PROMPT> Every line from the beginning of the records below up to the one holding "Given: Click the Gaming sidebar icon" should be quoted exactly; leave out the rest.

Collected data
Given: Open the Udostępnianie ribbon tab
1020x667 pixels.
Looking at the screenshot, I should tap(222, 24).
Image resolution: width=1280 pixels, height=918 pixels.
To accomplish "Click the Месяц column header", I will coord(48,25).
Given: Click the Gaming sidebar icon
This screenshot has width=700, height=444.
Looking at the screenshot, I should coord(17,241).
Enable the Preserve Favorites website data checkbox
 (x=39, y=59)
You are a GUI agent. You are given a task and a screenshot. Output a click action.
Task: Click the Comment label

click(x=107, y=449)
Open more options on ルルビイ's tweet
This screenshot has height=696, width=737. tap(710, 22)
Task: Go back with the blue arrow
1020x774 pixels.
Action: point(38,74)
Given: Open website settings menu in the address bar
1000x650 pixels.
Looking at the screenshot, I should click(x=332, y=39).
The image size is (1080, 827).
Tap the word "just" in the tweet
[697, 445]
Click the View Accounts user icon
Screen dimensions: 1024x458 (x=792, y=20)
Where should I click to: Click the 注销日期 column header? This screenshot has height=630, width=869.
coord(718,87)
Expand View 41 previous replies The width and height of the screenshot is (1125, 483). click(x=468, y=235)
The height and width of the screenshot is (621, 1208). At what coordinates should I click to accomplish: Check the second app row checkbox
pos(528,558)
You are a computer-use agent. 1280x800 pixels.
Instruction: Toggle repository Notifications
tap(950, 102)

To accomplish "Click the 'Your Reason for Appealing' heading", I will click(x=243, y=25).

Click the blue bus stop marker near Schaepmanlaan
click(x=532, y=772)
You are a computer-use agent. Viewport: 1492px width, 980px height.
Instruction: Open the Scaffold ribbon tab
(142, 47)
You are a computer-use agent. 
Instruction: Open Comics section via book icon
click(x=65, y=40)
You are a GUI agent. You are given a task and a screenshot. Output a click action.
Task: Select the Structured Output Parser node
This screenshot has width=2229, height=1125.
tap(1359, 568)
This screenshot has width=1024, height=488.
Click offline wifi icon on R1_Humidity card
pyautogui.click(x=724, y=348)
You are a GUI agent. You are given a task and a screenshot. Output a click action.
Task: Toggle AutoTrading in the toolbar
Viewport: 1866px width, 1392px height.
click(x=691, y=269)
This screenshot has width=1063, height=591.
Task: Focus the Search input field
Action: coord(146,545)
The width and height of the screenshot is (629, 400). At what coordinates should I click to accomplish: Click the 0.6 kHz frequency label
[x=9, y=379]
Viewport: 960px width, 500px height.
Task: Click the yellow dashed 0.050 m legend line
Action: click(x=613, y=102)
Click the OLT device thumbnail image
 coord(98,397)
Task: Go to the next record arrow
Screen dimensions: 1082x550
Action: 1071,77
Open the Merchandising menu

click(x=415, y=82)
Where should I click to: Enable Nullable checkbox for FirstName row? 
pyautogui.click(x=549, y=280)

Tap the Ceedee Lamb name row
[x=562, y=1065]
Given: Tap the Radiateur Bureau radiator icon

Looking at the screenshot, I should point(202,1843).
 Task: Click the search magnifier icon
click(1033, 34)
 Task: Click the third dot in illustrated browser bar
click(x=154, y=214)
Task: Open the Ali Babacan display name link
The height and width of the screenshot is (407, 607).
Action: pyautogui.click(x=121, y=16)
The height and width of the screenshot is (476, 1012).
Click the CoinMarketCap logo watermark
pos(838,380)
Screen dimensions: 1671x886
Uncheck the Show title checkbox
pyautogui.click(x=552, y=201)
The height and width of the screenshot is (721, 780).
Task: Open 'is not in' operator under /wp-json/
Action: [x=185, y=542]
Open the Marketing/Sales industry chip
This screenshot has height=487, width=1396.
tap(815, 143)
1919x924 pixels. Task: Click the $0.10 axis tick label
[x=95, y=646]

EXERCISE RESPONSE>
Given: Open the Udostępnianie ribbon tab
1020x667 pixels.
Looking at the screenshot, I should tap(222, 24).
Image resolution: width=1280 pixels, height=918 pixels.
To accomplish "Click the Месяц column header", I will coord(48,25).
Given: Click the Gaming sidebar icon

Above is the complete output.